Community Standards Bylaw 4-2015 was passed late last month, but not without some dissent.
Dissent that still needs to be considered as the bylaw is implemented, given its very broad strokes of enforcement due to the vagueness or lack of any defined standards at all.
At their Feb. 23 meeting, town council voted 6-1 to pass third and final reading of Community Standards Bylaw 4-2015, with minor amendments as mentioned on the front page of this week’s Taber Times.
The bylaw will attempt to regulate and prohibit certain activities in order to prevent and compel the abatement of noise, nuisances, graffiti, and public disturbances, as well as a curfew for minors.

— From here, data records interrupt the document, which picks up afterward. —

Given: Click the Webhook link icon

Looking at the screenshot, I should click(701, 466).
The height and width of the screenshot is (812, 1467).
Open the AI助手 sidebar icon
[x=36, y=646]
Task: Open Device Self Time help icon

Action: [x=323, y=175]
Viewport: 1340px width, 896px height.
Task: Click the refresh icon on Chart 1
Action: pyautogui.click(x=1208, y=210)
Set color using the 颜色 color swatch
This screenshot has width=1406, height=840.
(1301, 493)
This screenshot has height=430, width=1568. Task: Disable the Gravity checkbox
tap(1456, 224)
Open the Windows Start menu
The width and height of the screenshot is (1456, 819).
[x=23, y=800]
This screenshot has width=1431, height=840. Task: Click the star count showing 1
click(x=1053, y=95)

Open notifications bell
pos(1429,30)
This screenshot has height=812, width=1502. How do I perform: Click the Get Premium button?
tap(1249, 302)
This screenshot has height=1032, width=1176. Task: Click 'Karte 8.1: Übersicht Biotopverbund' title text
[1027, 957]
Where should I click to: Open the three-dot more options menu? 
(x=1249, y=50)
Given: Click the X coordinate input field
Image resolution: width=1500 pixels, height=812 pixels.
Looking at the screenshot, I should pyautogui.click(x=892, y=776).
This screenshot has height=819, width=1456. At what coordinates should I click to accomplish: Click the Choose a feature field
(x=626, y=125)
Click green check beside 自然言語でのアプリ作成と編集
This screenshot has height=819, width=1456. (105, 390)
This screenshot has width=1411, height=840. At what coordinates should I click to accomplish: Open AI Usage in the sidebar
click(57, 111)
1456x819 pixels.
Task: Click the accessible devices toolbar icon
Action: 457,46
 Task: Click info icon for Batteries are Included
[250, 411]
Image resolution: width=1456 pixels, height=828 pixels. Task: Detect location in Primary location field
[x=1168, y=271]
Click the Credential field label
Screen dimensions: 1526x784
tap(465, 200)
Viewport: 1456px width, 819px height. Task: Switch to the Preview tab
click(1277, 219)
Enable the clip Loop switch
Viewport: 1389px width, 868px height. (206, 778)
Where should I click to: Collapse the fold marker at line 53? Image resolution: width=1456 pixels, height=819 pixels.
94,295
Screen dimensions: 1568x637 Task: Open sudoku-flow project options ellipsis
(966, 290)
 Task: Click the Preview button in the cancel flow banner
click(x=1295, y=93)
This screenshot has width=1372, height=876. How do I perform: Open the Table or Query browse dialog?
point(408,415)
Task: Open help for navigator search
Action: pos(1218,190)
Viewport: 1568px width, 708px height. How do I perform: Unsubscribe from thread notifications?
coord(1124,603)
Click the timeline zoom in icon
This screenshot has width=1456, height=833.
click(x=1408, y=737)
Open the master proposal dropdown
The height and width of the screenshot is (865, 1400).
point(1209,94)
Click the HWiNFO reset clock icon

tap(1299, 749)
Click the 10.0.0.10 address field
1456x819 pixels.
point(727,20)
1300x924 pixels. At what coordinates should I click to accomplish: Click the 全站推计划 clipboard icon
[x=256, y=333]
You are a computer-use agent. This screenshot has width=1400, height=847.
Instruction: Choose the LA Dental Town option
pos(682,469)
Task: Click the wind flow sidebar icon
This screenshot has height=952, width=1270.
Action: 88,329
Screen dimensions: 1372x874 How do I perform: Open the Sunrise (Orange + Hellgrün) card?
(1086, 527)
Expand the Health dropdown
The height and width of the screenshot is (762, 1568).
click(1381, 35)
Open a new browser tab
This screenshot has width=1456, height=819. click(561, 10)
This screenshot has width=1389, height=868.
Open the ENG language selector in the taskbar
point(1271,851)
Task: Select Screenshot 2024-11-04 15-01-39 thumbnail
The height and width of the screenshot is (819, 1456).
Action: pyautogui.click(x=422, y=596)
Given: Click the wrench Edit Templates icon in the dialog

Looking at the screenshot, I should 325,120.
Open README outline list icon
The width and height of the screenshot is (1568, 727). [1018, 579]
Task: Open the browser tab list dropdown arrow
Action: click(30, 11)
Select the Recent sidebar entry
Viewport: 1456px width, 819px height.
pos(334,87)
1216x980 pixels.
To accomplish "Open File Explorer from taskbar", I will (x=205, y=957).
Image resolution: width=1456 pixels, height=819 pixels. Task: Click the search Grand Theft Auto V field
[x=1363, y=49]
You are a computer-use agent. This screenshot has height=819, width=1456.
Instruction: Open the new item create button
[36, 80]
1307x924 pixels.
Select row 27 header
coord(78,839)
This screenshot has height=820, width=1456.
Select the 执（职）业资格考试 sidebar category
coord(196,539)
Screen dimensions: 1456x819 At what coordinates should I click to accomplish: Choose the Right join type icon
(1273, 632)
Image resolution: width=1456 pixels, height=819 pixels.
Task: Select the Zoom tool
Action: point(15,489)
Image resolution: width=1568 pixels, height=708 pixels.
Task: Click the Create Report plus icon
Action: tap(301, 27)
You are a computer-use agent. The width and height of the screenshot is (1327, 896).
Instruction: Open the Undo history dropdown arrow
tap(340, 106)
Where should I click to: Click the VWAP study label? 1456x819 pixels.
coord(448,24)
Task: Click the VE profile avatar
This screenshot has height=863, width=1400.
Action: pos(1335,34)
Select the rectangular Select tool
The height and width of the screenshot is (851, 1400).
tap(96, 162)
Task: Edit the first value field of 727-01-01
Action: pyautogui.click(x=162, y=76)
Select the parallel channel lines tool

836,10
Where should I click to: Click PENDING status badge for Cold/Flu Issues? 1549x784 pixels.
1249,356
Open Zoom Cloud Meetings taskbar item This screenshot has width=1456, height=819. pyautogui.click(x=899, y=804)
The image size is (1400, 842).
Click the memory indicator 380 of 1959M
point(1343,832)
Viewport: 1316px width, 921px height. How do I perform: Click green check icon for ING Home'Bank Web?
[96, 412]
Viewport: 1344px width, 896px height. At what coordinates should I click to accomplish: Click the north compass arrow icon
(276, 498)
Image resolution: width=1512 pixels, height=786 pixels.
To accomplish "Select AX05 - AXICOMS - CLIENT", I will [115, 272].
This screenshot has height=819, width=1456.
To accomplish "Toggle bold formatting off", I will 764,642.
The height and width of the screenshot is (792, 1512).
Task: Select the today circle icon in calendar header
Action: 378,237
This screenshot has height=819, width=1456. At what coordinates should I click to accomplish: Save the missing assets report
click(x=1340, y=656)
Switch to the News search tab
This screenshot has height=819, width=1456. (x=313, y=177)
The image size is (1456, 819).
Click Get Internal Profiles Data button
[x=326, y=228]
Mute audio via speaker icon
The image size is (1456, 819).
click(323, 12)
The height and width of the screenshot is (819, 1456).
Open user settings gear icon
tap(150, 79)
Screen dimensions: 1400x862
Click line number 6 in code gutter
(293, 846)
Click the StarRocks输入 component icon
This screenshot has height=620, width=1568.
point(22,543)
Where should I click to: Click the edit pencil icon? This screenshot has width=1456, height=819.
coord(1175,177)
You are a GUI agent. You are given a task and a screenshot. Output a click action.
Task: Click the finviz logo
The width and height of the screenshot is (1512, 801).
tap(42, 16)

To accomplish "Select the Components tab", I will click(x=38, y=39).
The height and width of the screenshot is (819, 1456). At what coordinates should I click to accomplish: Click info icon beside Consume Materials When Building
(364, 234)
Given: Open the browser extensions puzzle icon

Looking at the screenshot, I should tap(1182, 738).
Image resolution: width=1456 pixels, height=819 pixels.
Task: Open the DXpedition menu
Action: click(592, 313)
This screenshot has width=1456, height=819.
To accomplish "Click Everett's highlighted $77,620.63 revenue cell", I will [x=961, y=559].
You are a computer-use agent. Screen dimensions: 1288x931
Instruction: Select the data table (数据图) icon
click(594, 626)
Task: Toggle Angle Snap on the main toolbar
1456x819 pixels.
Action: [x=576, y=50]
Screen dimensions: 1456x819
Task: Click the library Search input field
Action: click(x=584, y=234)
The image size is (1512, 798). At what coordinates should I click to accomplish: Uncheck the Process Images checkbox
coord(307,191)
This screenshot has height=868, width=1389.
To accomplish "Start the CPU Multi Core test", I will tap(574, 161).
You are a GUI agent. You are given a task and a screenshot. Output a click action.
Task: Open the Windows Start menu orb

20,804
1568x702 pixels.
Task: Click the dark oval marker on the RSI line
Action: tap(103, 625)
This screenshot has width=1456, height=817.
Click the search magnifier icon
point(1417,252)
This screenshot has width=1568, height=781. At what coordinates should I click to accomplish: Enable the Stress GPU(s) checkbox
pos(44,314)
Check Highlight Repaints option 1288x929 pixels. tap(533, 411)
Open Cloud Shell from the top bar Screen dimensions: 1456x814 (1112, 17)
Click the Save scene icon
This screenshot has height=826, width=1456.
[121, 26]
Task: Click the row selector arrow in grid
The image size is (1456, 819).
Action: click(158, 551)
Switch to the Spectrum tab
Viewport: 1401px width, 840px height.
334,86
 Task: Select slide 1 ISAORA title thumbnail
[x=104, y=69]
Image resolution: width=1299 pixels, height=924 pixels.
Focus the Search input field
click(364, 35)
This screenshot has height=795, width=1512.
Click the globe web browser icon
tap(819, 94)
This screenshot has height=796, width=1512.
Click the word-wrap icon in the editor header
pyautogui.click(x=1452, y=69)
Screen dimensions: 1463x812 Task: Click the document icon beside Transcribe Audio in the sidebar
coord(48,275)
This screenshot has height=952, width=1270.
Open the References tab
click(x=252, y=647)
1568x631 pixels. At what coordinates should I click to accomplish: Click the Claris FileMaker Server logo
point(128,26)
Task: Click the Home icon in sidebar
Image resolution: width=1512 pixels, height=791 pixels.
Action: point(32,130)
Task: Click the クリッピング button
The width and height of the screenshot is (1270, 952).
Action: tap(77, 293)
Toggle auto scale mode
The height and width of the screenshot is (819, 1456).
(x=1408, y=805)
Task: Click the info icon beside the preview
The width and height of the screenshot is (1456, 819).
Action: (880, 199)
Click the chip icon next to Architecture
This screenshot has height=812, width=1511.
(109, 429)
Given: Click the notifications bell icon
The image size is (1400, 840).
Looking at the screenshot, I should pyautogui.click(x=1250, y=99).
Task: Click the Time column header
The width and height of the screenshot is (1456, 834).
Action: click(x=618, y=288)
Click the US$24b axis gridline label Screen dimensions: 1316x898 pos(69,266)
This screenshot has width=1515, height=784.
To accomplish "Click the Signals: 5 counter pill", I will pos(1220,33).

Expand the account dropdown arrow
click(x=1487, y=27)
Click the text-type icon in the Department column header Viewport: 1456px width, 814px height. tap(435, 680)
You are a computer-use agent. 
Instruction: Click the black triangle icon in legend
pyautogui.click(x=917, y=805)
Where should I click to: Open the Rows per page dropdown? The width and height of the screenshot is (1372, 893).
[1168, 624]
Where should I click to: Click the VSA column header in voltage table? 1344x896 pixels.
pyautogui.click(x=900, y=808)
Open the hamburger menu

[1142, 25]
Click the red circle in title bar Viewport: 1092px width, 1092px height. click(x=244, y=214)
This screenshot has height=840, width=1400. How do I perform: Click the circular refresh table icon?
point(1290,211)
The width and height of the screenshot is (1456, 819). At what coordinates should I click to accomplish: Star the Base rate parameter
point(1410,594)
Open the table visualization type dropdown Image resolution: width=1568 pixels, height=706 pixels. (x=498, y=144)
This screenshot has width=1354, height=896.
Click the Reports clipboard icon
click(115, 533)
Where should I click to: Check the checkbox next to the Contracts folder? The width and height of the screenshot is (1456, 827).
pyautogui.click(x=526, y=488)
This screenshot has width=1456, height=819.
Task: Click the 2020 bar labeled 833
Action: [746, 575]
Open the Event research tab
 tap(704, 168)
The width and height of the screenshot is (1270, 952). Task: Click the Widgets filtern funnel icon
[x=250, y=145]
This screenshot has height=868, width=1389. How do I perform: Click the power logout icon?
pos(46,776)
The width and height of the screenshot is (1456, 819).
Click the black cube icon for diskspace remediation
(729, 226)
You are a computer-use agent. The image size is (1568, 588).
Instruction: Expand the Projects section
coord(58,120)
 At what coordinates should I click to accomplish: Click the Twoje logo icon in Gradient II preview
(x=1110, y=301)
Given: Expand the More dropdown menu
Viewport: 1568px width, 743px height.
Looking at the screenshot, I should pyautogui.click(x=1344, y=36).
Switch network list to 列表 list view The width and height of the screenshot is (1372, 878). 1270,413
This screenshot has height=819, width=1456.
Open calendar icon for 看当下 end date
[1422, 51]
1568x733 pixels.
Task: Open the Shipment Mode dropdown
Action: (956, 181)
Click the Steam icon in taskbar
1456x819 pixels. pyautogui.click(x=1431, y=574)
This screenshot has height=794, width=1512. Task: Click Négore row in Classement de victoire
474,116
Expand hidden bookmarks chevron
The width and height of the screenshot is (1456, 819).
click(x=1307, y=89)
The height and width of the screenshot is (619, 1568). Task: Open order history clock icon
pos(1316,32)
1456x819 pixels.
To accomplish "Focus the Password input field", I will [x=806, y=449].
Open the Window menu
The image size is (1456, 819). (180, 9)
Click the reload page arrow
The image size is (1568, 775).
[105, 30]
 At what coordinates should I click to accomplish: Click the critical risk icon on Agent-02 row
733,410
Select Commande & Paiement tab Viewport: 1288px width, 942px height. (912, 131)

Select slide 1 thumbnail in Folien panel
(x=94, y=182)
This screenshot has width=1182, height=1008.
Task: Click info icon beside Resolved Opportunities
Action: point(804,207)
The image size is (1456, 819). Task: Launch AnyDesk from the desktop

For such offences as placing graffiti on property, one could be facing a hefty $2,500 fine. Given the offence is usually perpetrated by youth, will alternative measures be offered to pay off the fine? If not, is the perpetrator being punished or the parents of the perpetrator who will likely be paying a fine? What of fighting in a pubic place fine of $250 and one of the people involved in the fight was simply defending themselves?
For a council that was worried about becoming a Nanny State with striking down something as simple as a helmet requirement due to safety concerns in public skating, the Community Standards bylaw can certainly be seen by some as having a Mary Poppinsesque feel to it as police officers and bylaw officers patrol the streets of Taber looking to slap peoples’ hands if they are spitting ($75 fine), swearing ($150 fine) or hanging around one place too long ($250 fine for loitering).
A number of councillors have gone on record as the bylaw was being discussed, noting that officers will be able to use discretion and good judgement in the bylaw’s enforcement. But with how broad the interpretations are in some parts of the bylaw, whether warranted or not, an officer’s professionalism could come into question if only particular groups or individuals are targeted with the bylaw.
Given numerous infractions listed in Schedule ‘A’ of Bylaw 4-2015 already fall under sections of the Criminal Code, an interpretation can be made that the bylaw is another way to increase fine revenue, much like photo radar is considered a ‘cash cow’ by some.
You certainly cannot fault the Taber Police Service and Taber Municipal Police Commission for looking for extra avenues in dealing with complaints over people being harassed walking through large gatherings, people disturbing the peace with loud parties at 3 a.m., or keeping kids in their homes well past curfew.
But given the extremely wide strokes in the interpretation of the bylaw, one would be naive to think there will not be some bumps in the road in its implementation with some avenues bordering on taking away rights afforded by the Canadian Charter of Rights and Freedoms.
Councillor Joe Strojwas may have been the lone dissenting voice in the eventual passing of the bylaw, that does not mean his concerns are any less valid.
Overtones made by Mayor Henk De Vlieger suggest the bylaw will be given a test run in its first year to have the kinks worked out with perhaps amendments made at a future date.
This is one bylaw that will almost certainly see some changes in tightening up some of its law enforcement parametres.